Monday, 14 November 2016, 08:43 Last update: about 8 years ago

Something rather unusual happened in Malta yesterday: two newspapers, one of which is from this publishing house, came out with their polls and the two polls, independently of each other, coincided.

They showed that PM Muscat is more popular than Simon Busuttil and they also showed that PL is still more popular than PN so that if an election is held now, and if one were to exclude the doubters and those who do not vote, PL would comfortably win.

Now our poll comes on top of other polls which showed that the Maltese people feel that Malta is mired in corruption and that the environment is taking a beating. Those should be two reasons for people to turn away from the present government, but this has not happened.

Before jumping to conclusions one must beware that polls these days do not have a good press. The Brexit referendum and more recently Donald Trump’s election confounded the predictions by the media and the polls. And the losers in both cases were those who believed in the polls and fashioned their policies accordingly.

To go into the specifics, it would seem that the ‘switchers’, that is, normally PN voters who in 2013 switched to Labour are not completely convinced they made the wrong move in 2013. In fact, a good proportion of them say they still intend to vote PL.

The two polls make bleak reading for Simon Busuttil as he sees the prime minister retaining his poll lead month after month, or, shall we say, scandal after scandal.

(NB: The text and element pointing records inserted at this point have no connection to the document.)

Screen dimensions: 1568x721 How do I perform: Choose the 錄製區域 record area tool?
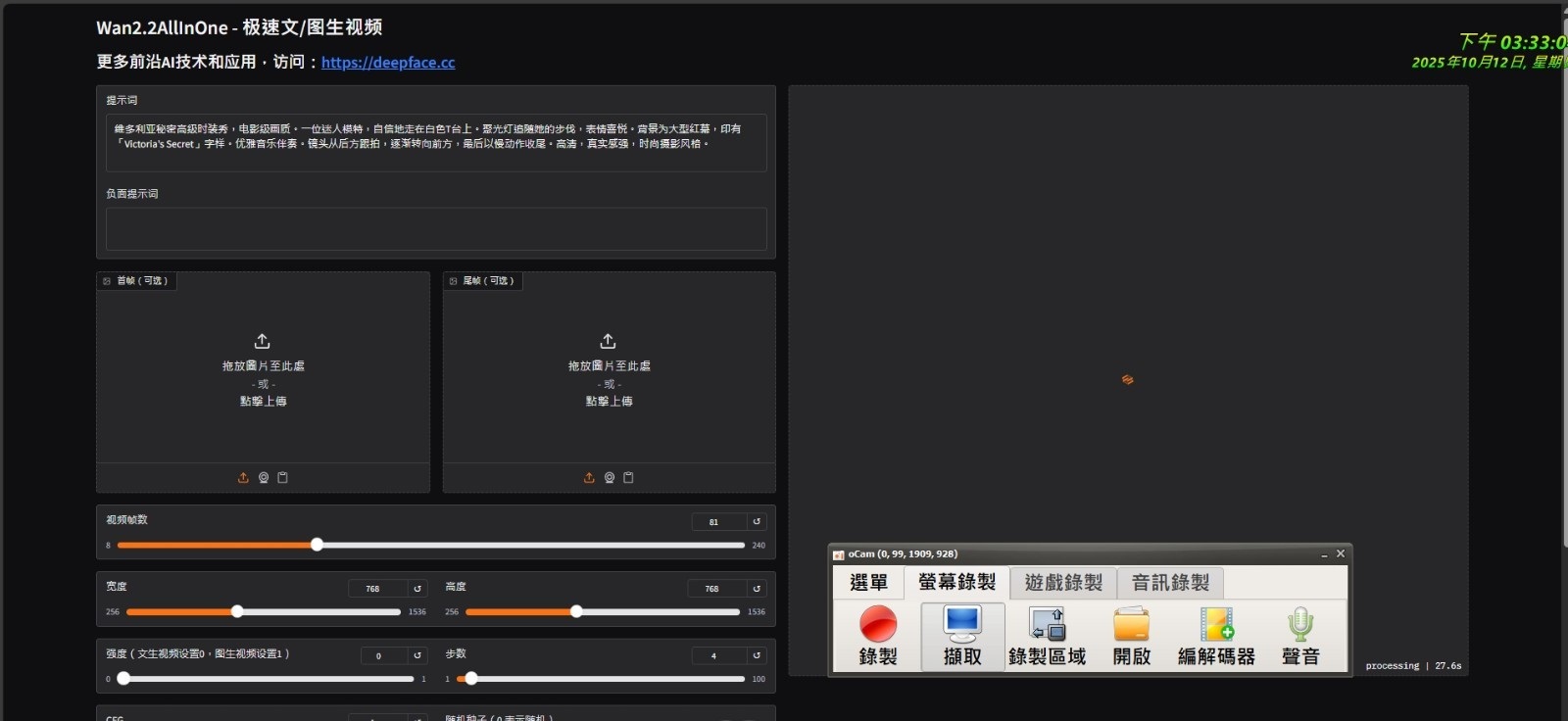(1047, 635)
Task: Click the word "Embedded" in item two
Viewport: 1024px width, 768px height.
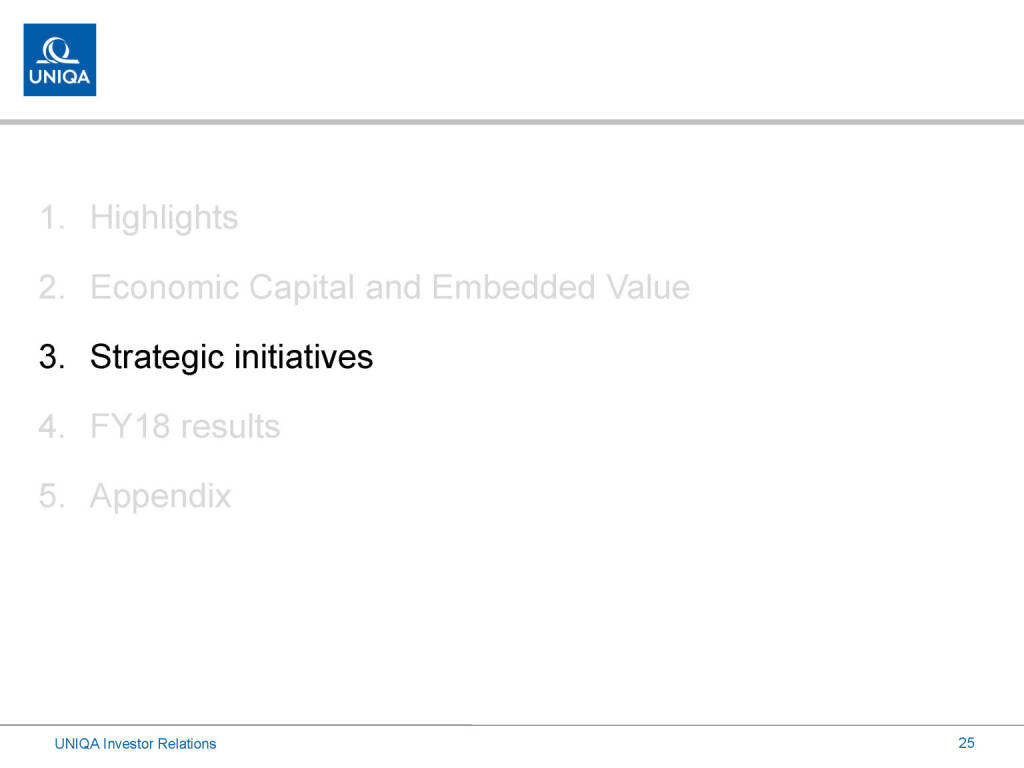Action: tap(514, 288)
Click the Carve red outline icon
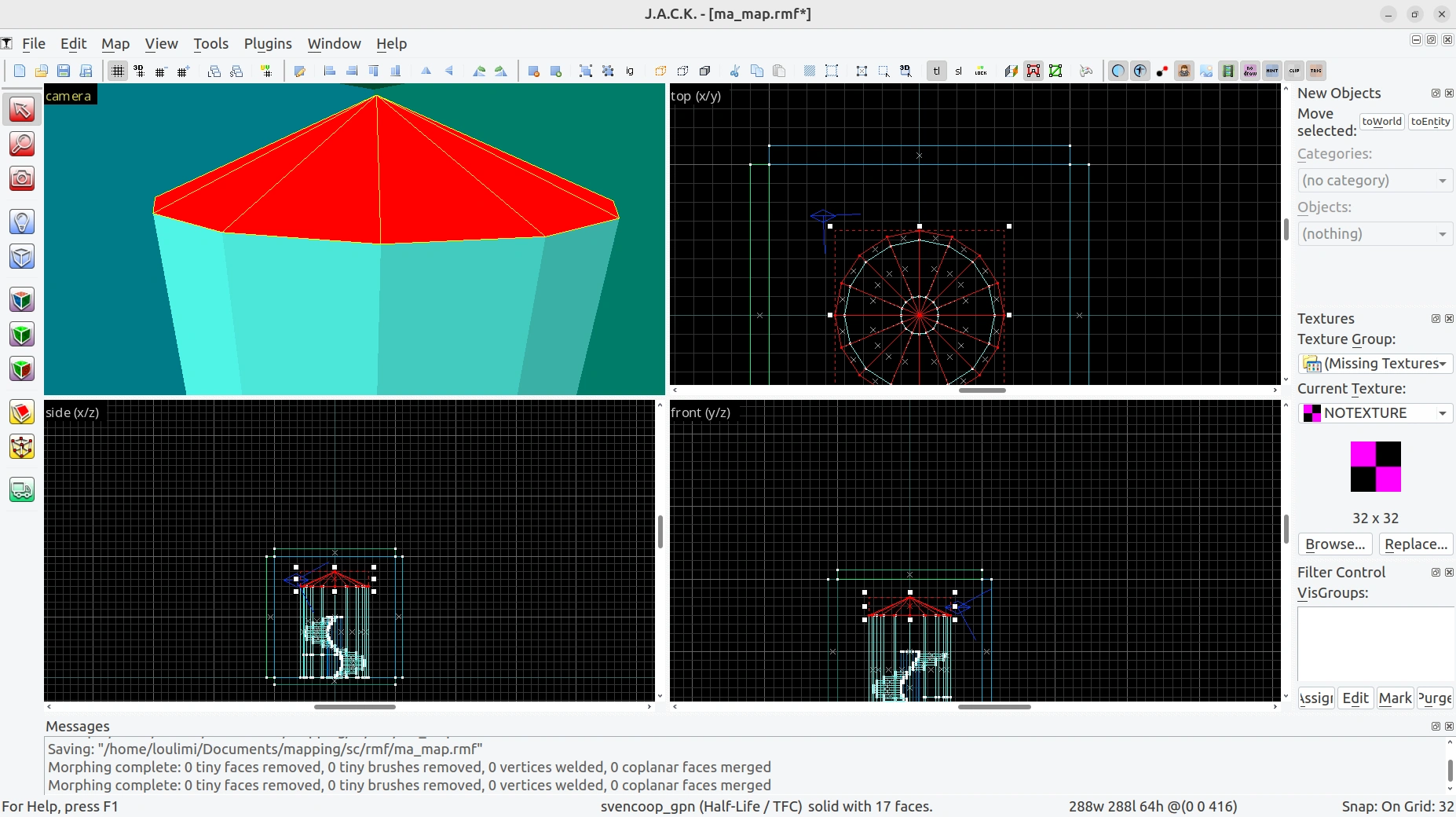The image size is (1456, 817). tap(1033, 71)
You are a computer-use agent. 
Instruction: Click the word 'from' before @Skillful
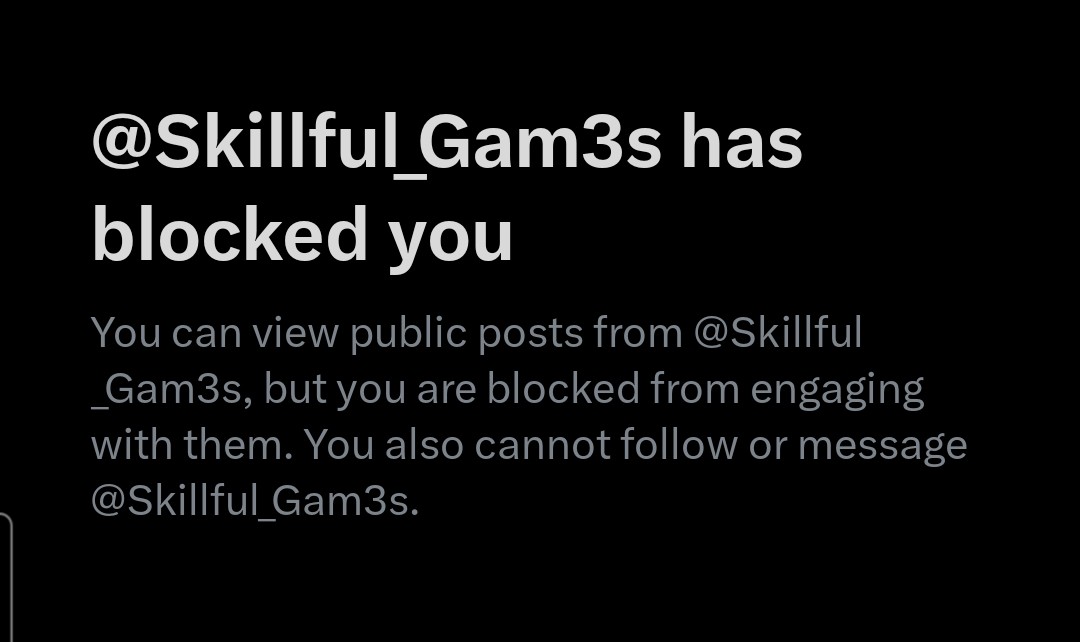(638, 333)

There can be only one explanation to the last two points we have made: those who switched in 2013 are not completely convinced PN has really changed. The presence of some of the pre-2013 government still on the Opposition benches or even the front benches and possibly the continuation of the attitude which led PN to disaster then are heavy dissuading reasons.

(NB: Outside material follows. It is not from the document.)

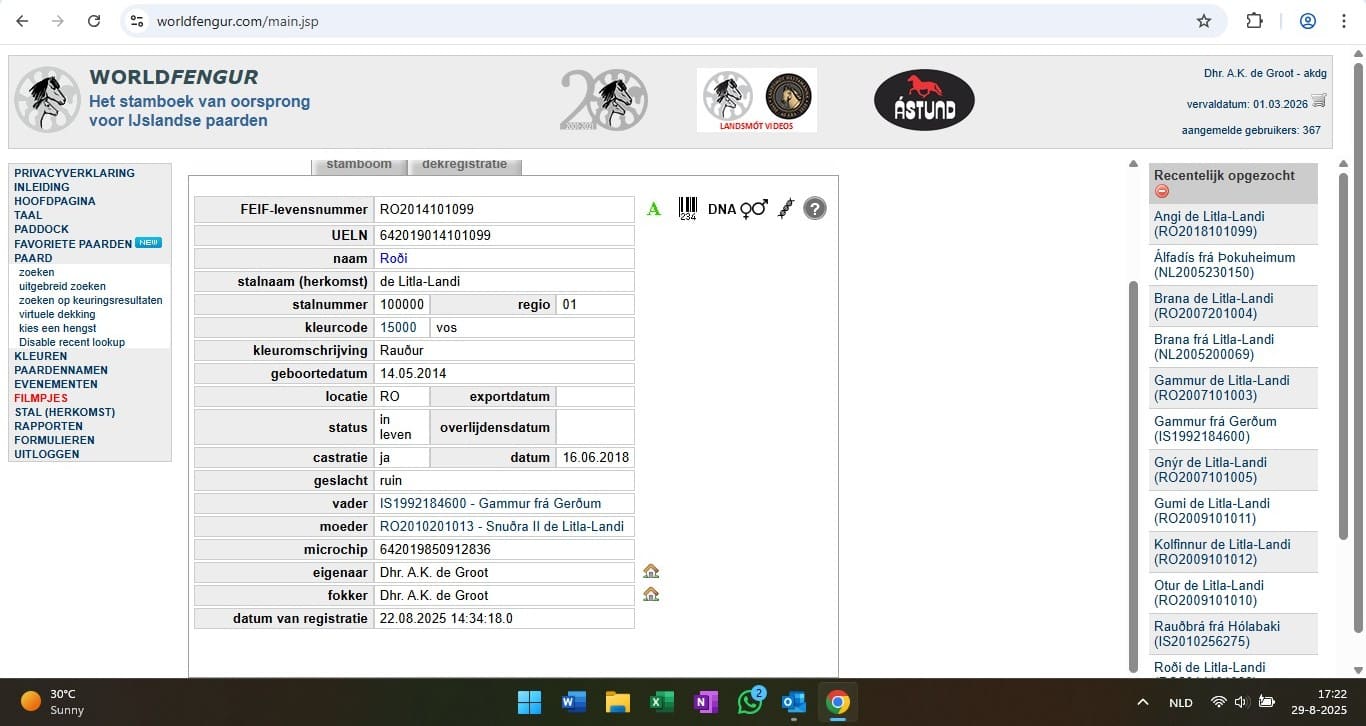The width and height of the screenshot is (1366, 726).
Task: Switch to the stamboom tab
Action: 359,165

Dr Busuttil’s personal attitude also seems to be contributing to the decline. He must have a hard look at the way his personality is being perceived by the country and change, if possible, accordingly. Maybe too he is surrounded by the wrong type of people and maybe he is getting the wrong advice.

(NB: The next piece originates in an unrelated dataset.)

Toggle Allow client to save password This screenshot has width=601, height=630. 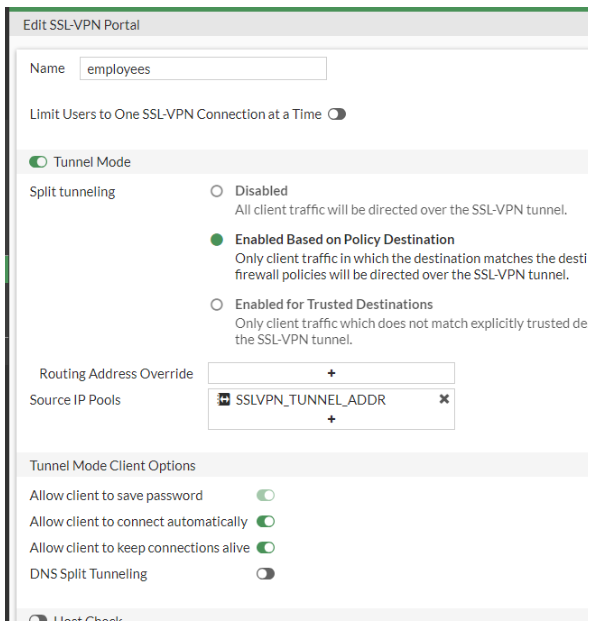[x=265, y=495]
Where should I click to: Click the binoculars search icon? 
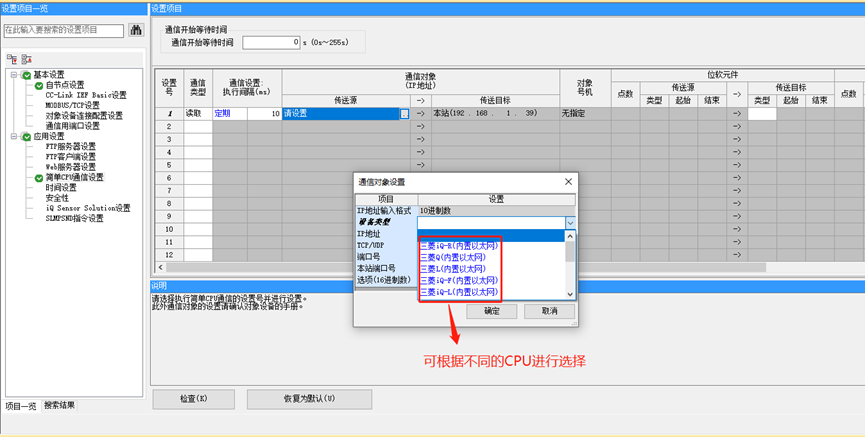[x=136, y=31]
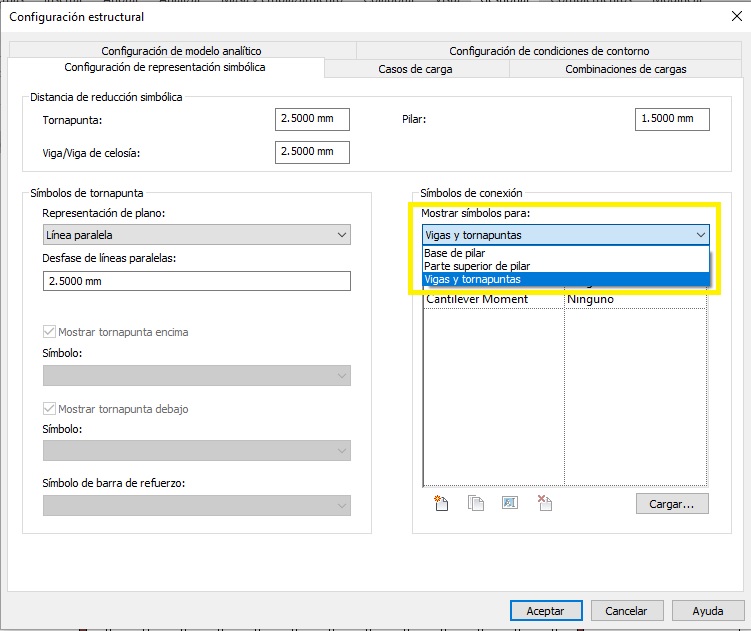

The poll we are carrying today then is fascinating. After all those months of panic as the LNG tanker travelled to Malta seem to have disintegrated. More people are afraid of the tanker in Marsaxlokk Bay who live in the Grand Harbour and North areas than the people who live around the tanker in Marsaxlokk and Birzebbuga. The parties’ influence is clear: the PL area around the tanker believes the government when it says the tanker does not constitute any danger while those who live in PN-held area further away are in awe of the tanker.

All in all, it would seem that people are still very favourably impressed by the state of the economy and thus they see no reason to question what the prime minister says.